Arriving at the gatehouse my name is recorded in a ledger by a lugubrious guard, an action that in itself carries the hint of entering some sort of forbidden zone, a place where the living are only tolerated and should not outstay their welcome. The cemetery seems largely deserted of visitors, although I do inadvertently stumble across a spot of surreptitious man-on-man action taking place in the deep shade of one of the tombs. Despite the funerary setting, there is nothing occult at work here, and I conclude that the young men are simply taking advantage of the privacy offered by the cemetery in this most crowded of all India’s overflowing mega cities. There are signs prohibiting ‘committing nuisance’ attached to some of the trees and I wonder if this is a warning against this sort of clandestine liaison, although in India the expression is usually a euphemism for public urination.
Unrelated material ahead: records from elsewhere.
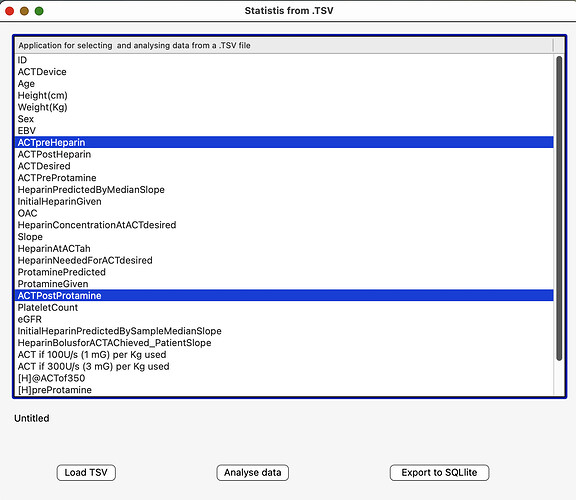
Task: Select ACTDevice in the list
Action: (284, 72)
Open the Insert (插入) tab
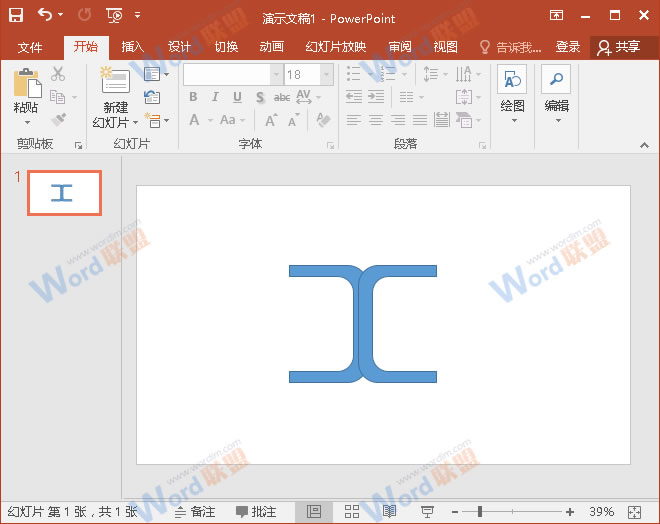The image size is (660, 524). pos(133,47)
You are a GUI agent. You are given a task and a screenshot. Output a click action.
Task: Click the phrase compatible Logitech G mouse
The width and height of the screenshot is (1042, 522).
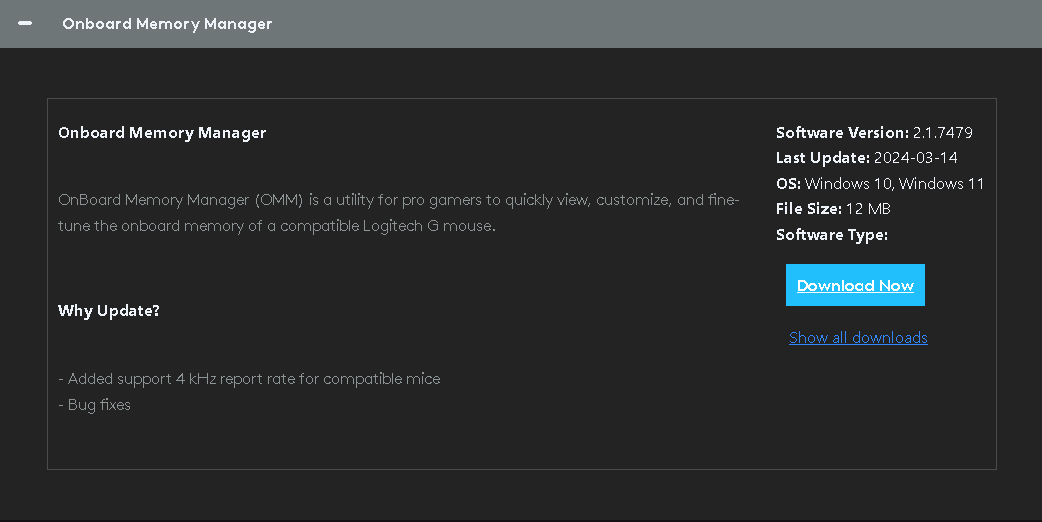(x=387, y=226)
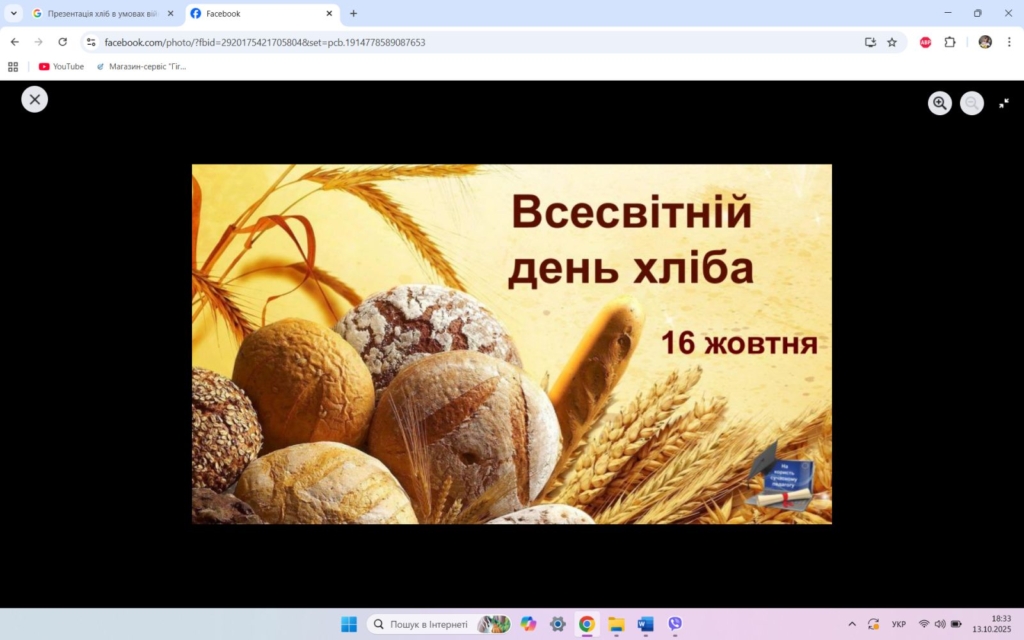Close the Facebook photo viewer
The width and height of the screenshot is (1024, 640).
coord(35,99)
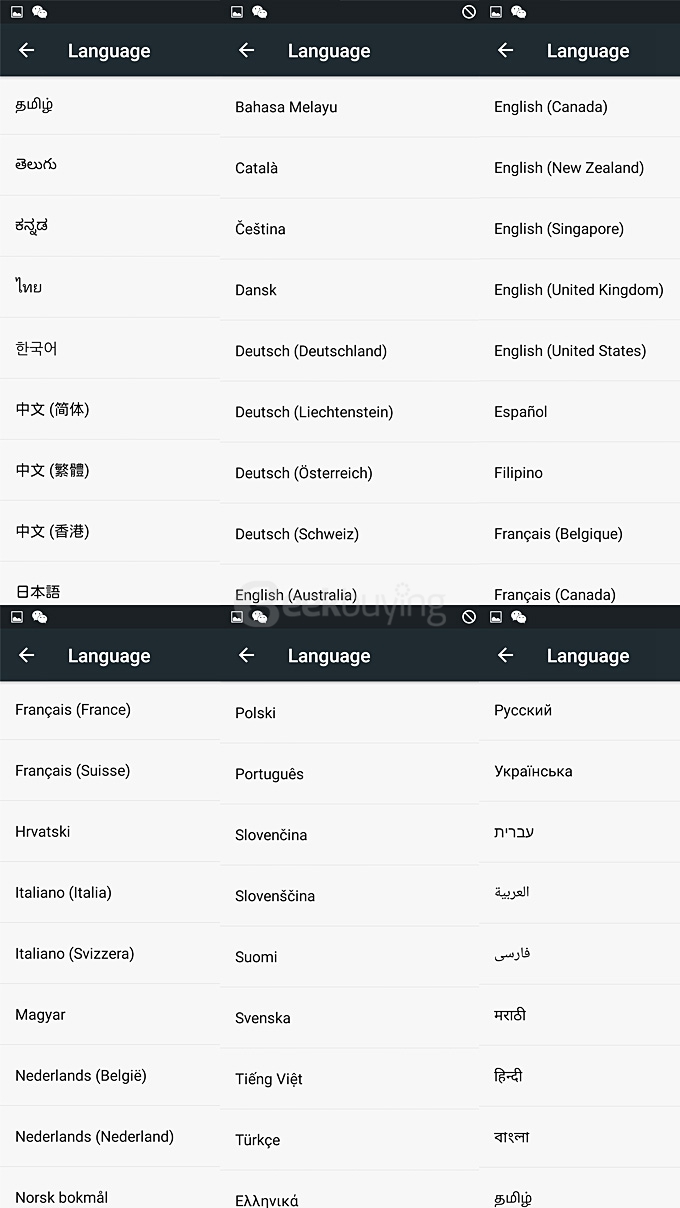
Task: Tap back arrow above the Français (France) list
Action: tap(27, 656)
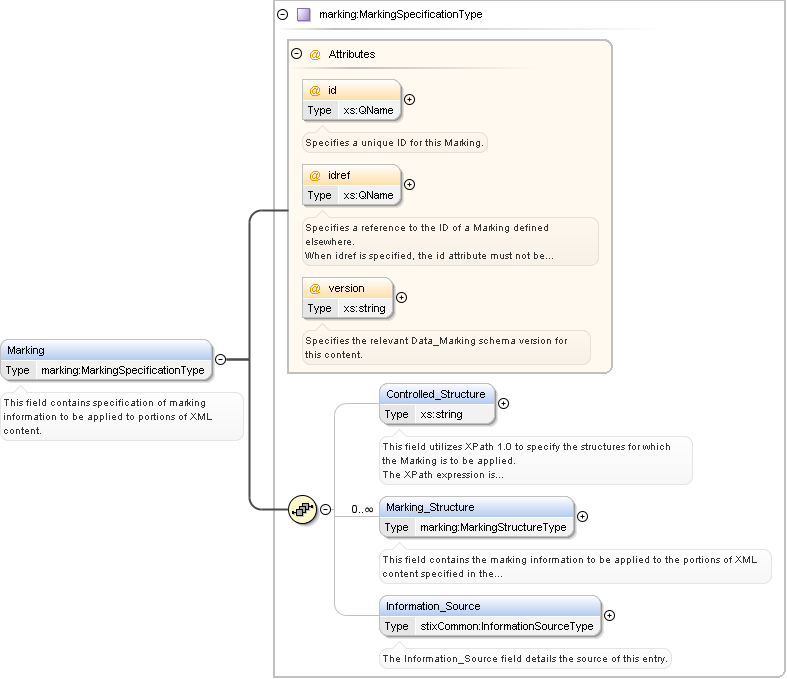Viewport: 787px width, 679px height.
Task: Click the @ icon on id attribute
Action: coord(315,91)
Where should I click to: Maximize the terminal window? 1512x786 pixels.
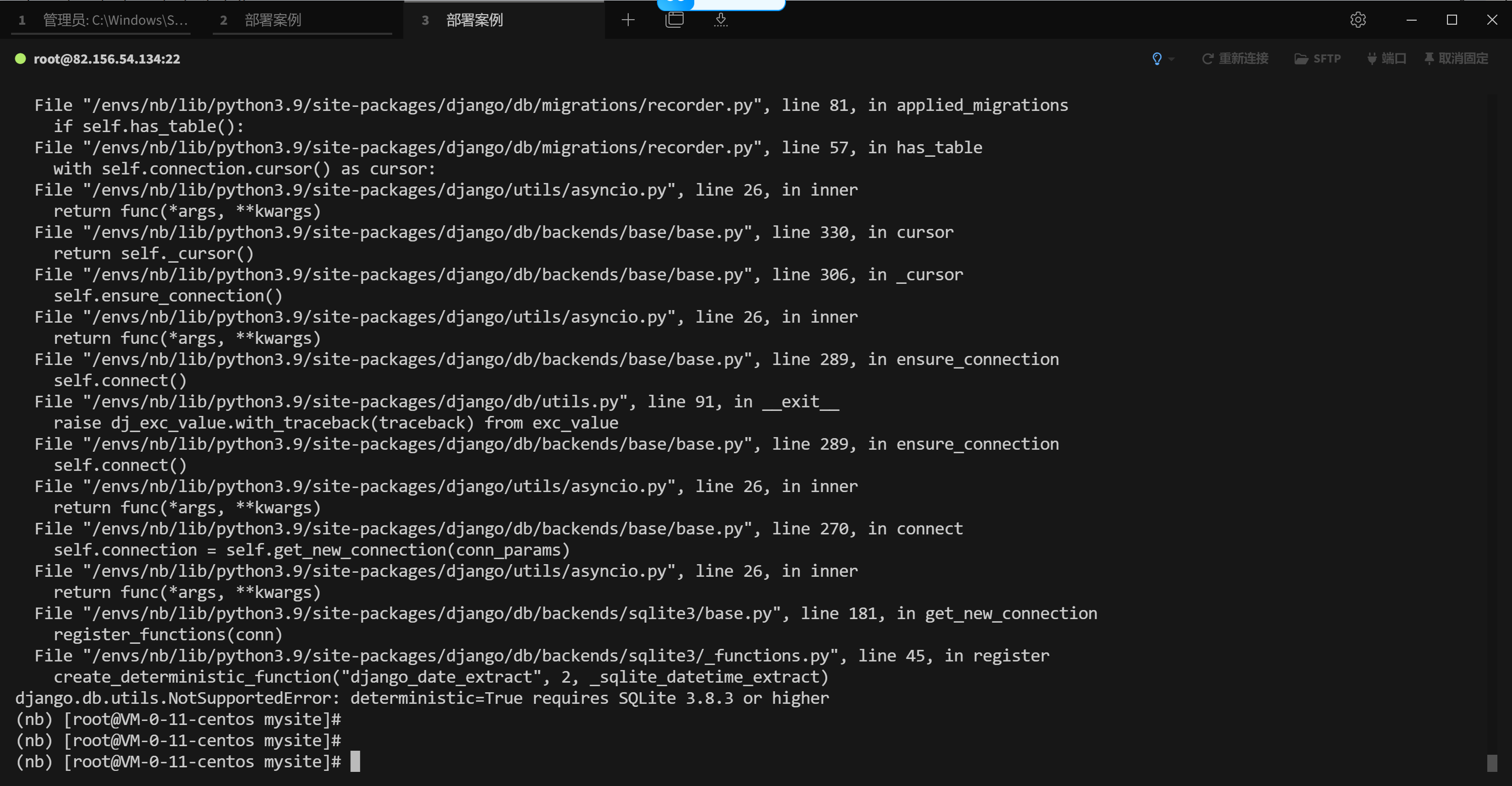pyautogui.click(x=1451, y=20)
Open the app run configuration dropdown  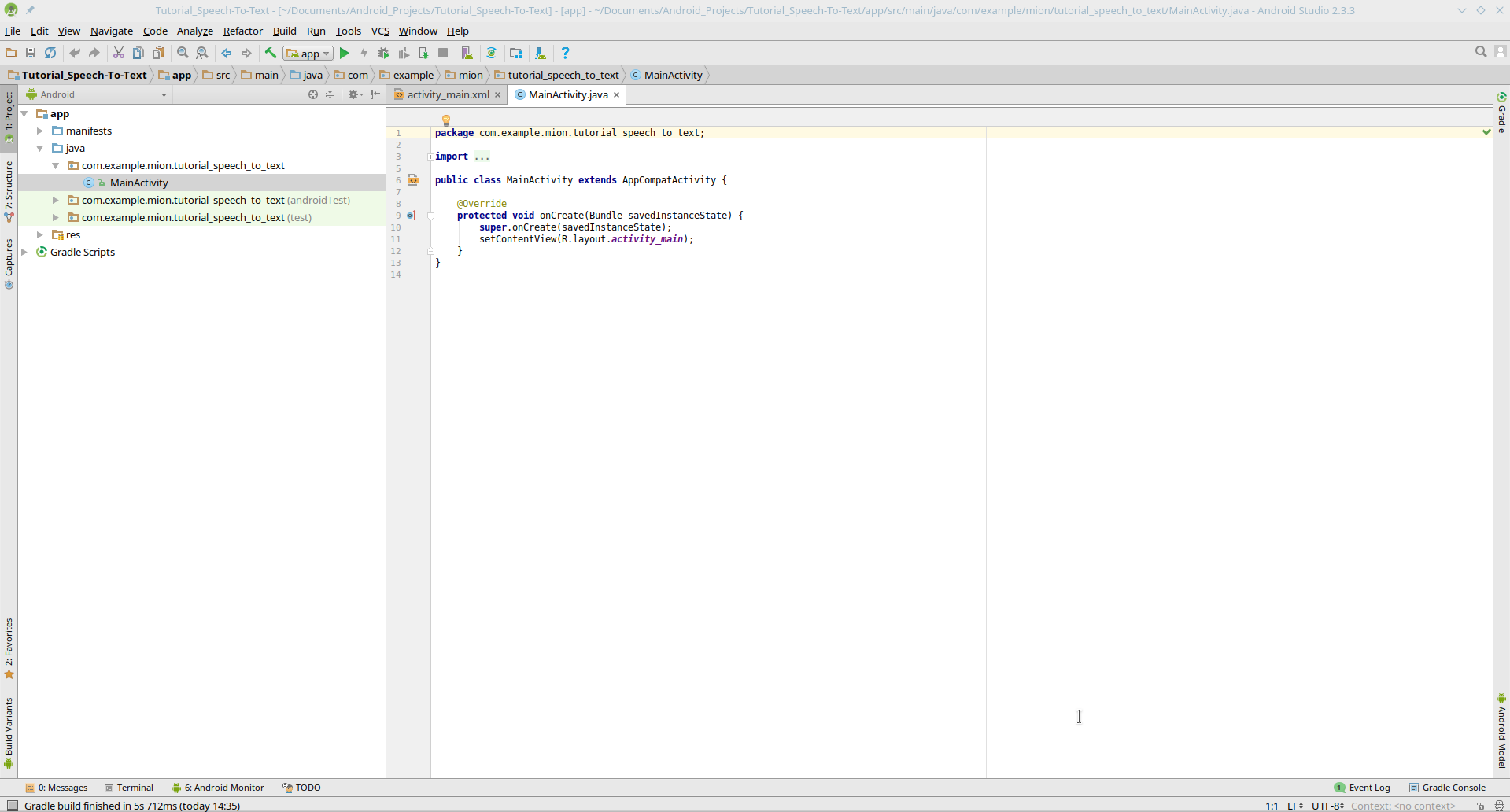[308, 54]
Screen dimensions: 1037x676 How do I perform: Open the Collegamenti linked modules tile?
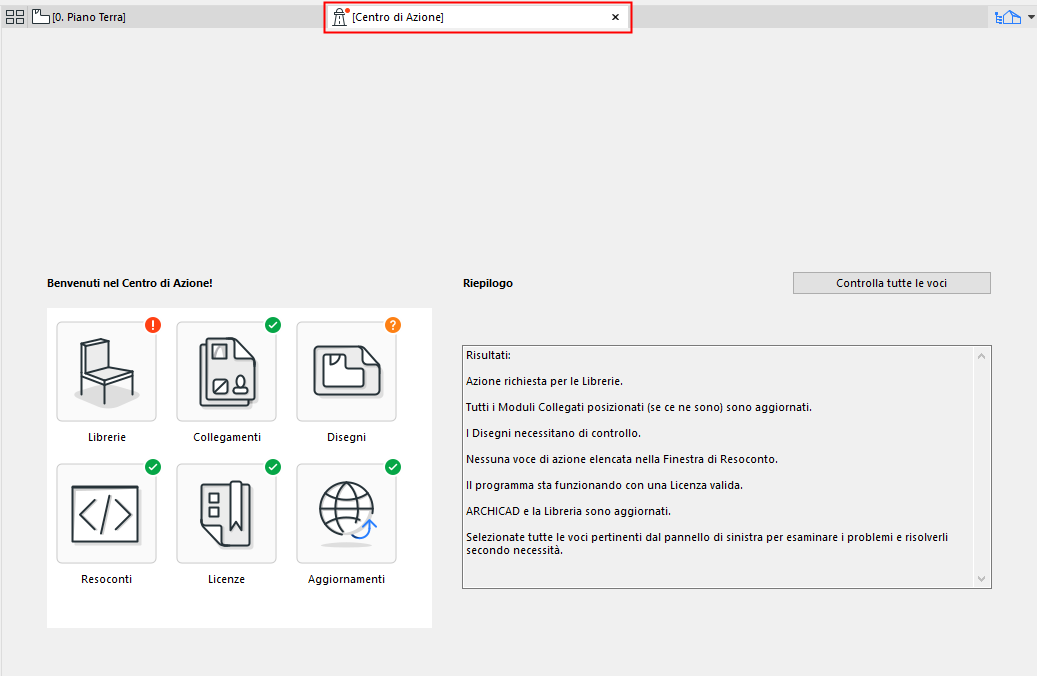coord(226,372)
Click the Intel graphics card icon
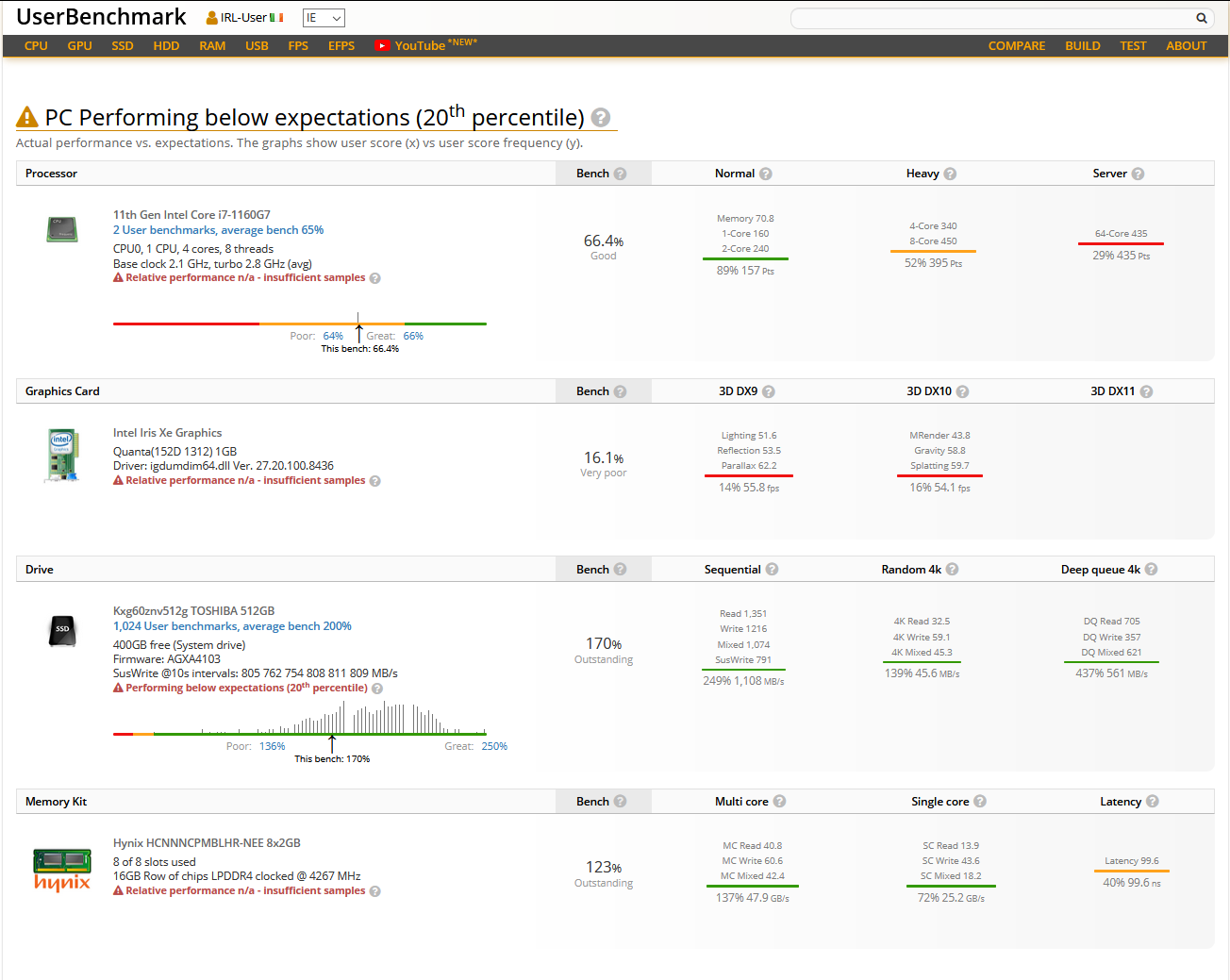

There are, of course, those who take full advantage of the cemetery’s concentrated occult power – fakirs who use it for training apprentices by making them spend the night here alone, an experience that could never be a comfortable one however much one was inured to the idea of djinns being hyperactive after dark. Even for hard-nosed rationalists, the sense of the numinous here is quite tangible, and the cemetery is without doubt a thoroughly spooky place. This is true even in broad daylight when the taxi horns and traffic thrum from the manic thoroughfare of Mother Teresa Sarani (formerly Park Street; before that, Burial Ground Road) cuts through the trees to provide a background drone for the tuneless squawks of the urban crows and parakeets that loiter here.
Not requiring of any such thaumaturgic rite of passage, a short afternoon visit suits me just fine. I am left alone with just the crows for company – dark portentous forms that swirl and scatter in the trees above, occasionally coming down to perch scurrilously on the sarcophagi as if they were extras from an Edgar Allen Poe film adaptation. Indeed, this would be the perfect location for a Gothic horror film, especially one that required a steamy colonial setting. Park Street Cemetery is the sort of place where dead souls rising from the ground can seem a distinct possibility – an eerie realm where the hubris of the Raj confronted its own vulnerability and the sad ghosts of empire still linger.